Ravi: Sehl İbnu Sa’d
Kaynak: Buhari, Cihad 47, Nikah 17; Müslim, Selam 119, (2226); Muvatta, İsti’zan 21
Resulullah (sav) buyurdular ki: “Ne sirayet, ne safer, ne de gül vardır.”
Ravi: Cabir
Kaynak: Müslim, Selam 109, (2222)
Resulullah (sav) buyurdular ki: “Ne sirayet, ne safer ne de hame vardır!” Bunu işiten bir bedevi atılıp: “Ey Allah’ın Resulü! Öyle de, kumda geyik gibi olan develer, uyuzlu bir deve aralarına girince hepsine uyuz bulaşması nasıl oluyor?” diye sordu. Aleyhissalatu vesselam şu cevabı verdi: “Peki, birinciye kim sirayet ettirdi?”
Ravi: Ebu Hüreyre
Kaynak: Buhari, Tıbb 54; Müslim, Selam 101, (2220); Ebu Davud, Tıbb 24, (3911, 3912, 3913, 3914, 3915)

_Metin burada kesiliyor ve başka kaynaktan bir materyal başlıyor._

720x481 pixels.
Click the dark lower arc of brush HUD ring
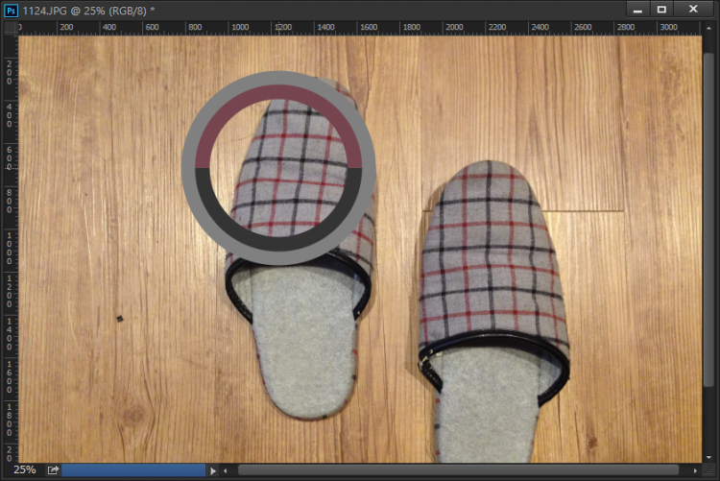click(x=278, y=237)
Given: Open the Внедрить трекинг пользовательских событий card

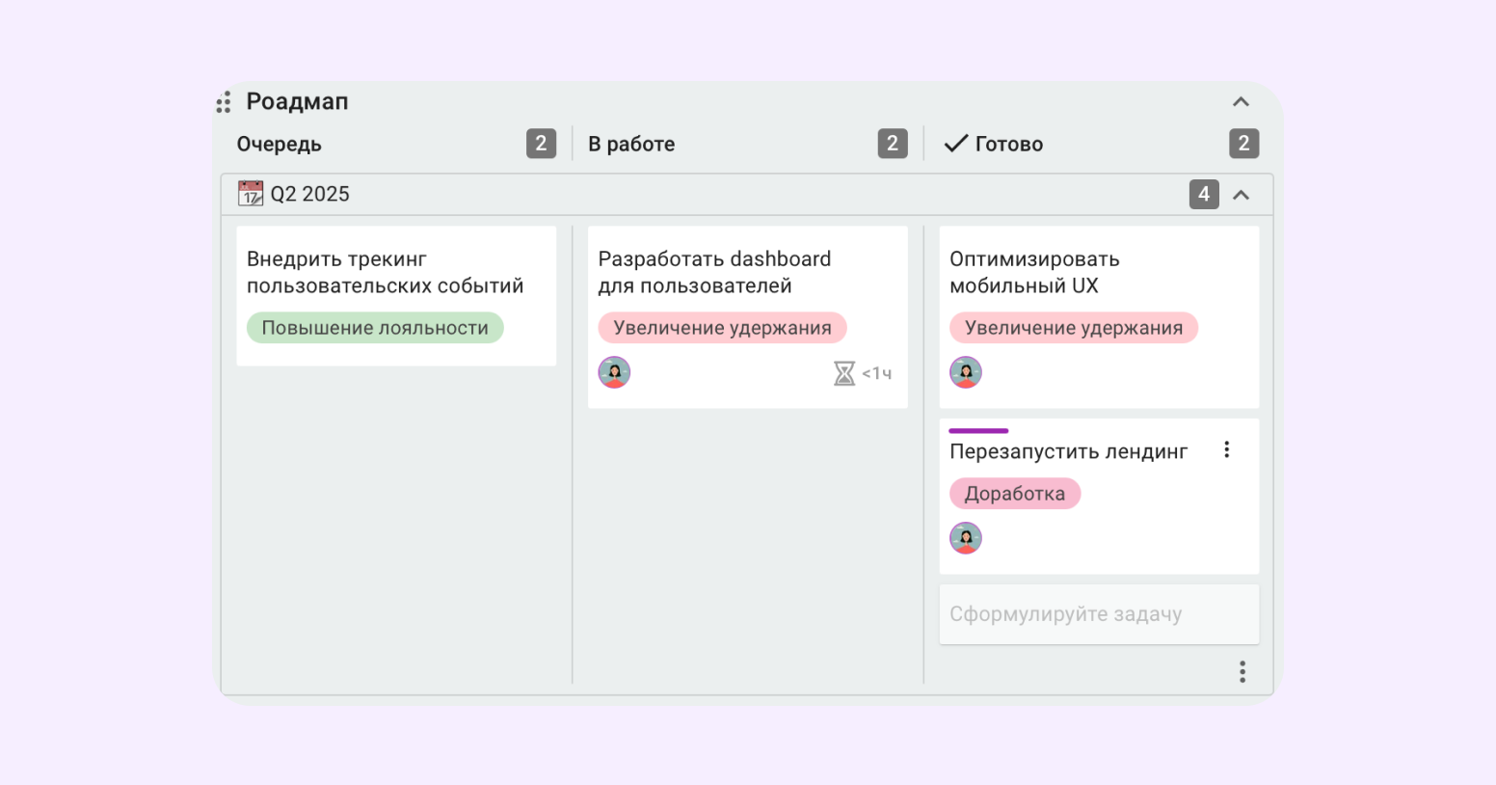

Katan İbnu Kubeysa babası (ra)’ndan naklen anlatıyor: “Resulullah (sav) şöyle söylediğini işittim: “İyafe, tıyere, tark sihirdendir.”
Ravi: Katan İbnu Kubeysa
Kaynak: Ebu Davud, Tıbb 23, (3907)
Bir adam dedi ki: “Ey Allah’ın Resulü! Biz bir evdeydik, oradayken sayımız çok, malımız bol idi. Sonra bir başka eve geçtik. Burada sayımız da azaldı, malımız da.” Resulullah (sav): “Burayı zemim (addederek) terkedin!” buyurdular.